Attraverso le chiavi di lettura che ci offre la geologia, sappiamo che in tempi enormemente lunghi rispetto alla storia dell’uomo, il futuro che aspetta l’Etna non sarà molto diverso da quello che è accaduto ai suoi predecessori: Calanna, Zoccolaro, Trifoglietto, Vavalaci, Cuvigghiuni, Pirciata, Giannicola, Ellittico. Tuttavia non è del tutto improbabile supporre che manifestazioni violentemente esplosive succedutesi nell’area etnea possano riproporsi con effetti difficilmente immaginabili nella loro interazione con le strutture antropiche. Sta a tutti noi, attraverso una seria, attenta e oculata pianificazione territoriale, evitare che possano verificarsi delle catastrofi legate a eventi vulcanici.

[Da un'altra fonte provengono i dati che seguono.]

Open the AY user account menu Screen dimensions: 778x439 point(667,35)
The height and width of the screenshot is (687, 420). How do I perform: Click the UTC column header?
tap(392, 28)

(Gaetano Perricone). Aggiungo solo due parole dopo questo splendido articolo (tratto da un libro che per l’autore e per me ha un valore assolutamente speciale), che oltre a tratteggiare in mondo scientificamente perfetto ma anche molto affascinante uno dei luoghi a mio avviso più belli ed emozionanti del Pianeta, esalta la competenza e la passione di Salvo Caffo, vulcanologo di spessore riconosciuto a livello internazionale, ma per me soprattutto un grande collega e amico dei vent’anni di vita etnea. Ho voluto pubblicare sul mio Vulcanico, come lettura domenicale, questo piccolo trattato di grande scienza e di grande amore per l’Etna, non soltanto per portare virtualmente i lettori del Vulcanico dentro la meravigliosa immensità della Valle del Bove, il “luogo del cuore” di Salvo Caffo, ma anche per ringraziare l’autore per avere contribuito, primo fra tutti e in modo determinante, a farmi conoscere, rispettare, amare profondamente la Muntagna Patrimonio dell’Umanità. Grazie di cuore a Salvo, mio “cicerone” alla scoperta della magia dell’Etna e grazie anche per queste splendide foto all’archivio del Parco dell’Etna, l’ente grazie al quale l’amicizia e la stima fra me e il grande vulcanologo Caffo è nata e si è consolidata.